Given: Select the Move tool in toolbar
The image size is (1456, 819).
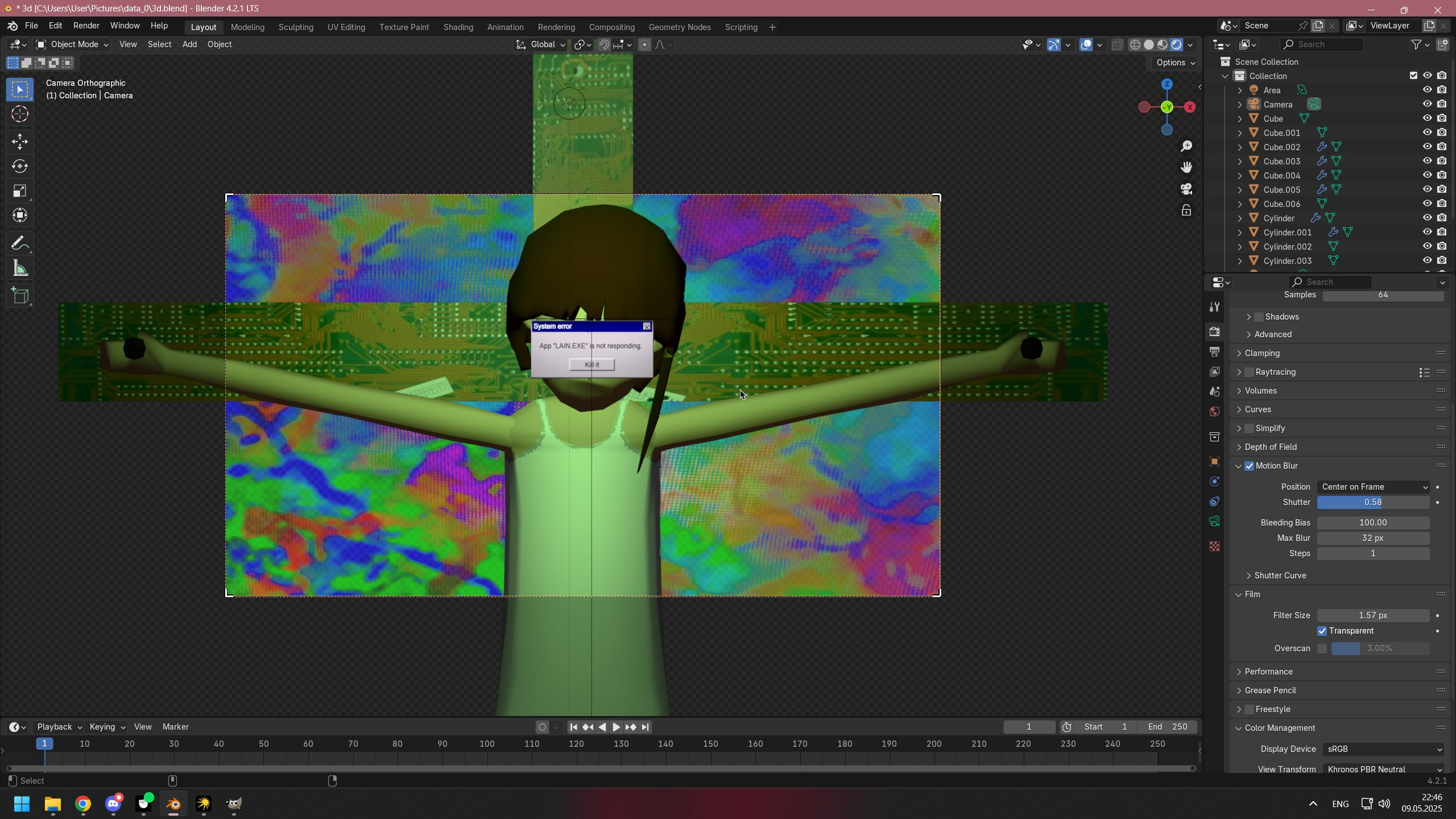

#####

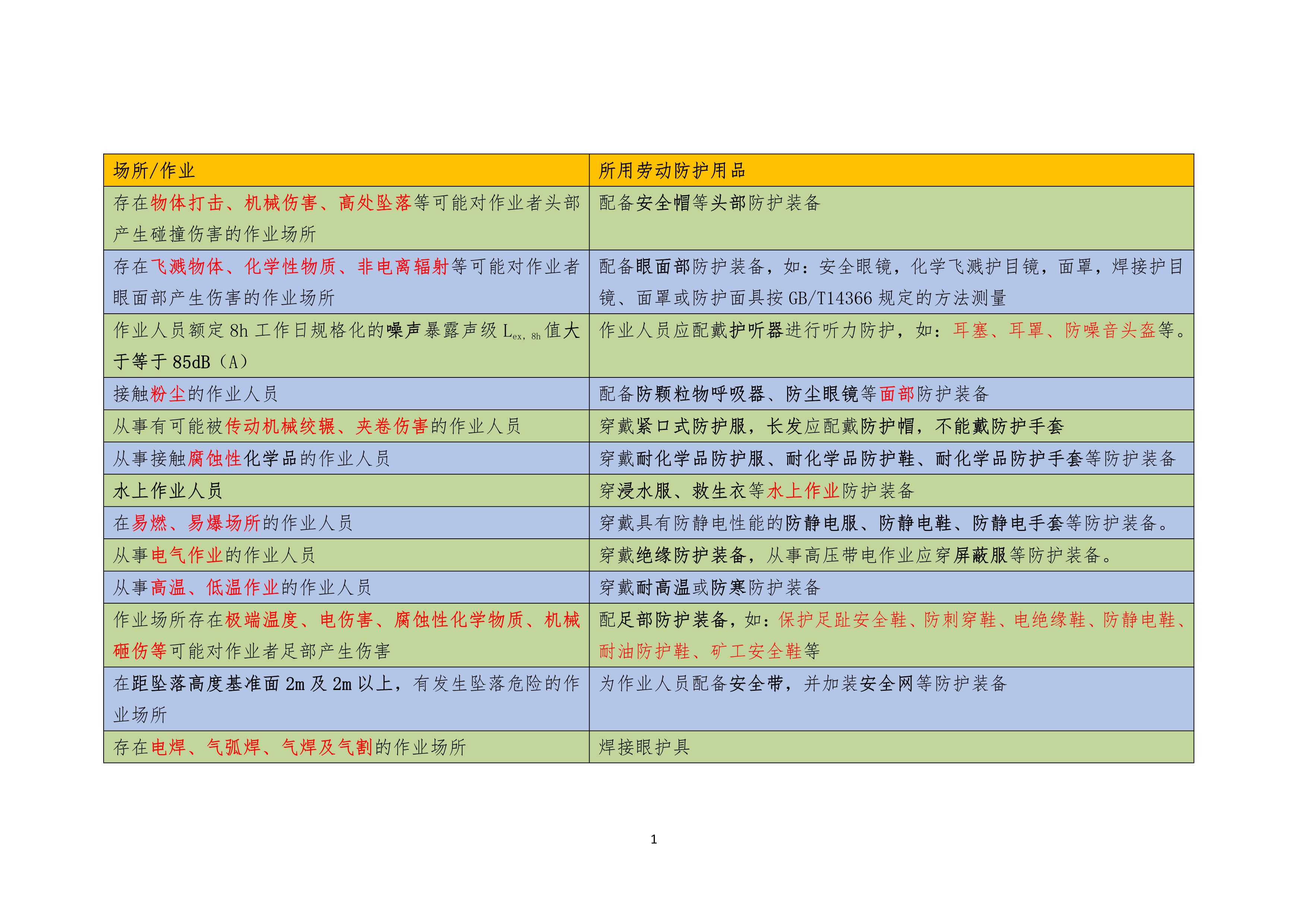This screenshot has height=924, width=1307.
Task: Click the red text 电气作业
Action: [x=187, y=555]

#####

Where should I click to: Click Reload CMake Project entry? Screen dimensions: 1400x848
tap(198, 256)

#####

### EXERCISE DIRECTIONS
Retype only the lines above between the line with "Given: Select the Move tool in toolbar" and the line with "The image size is (1456, 819).", counting those two lines as well, and keep every character as it is.

### TASK SOLUTION
Given: Select the Move tool in toolbar
The image size is (1456, 819).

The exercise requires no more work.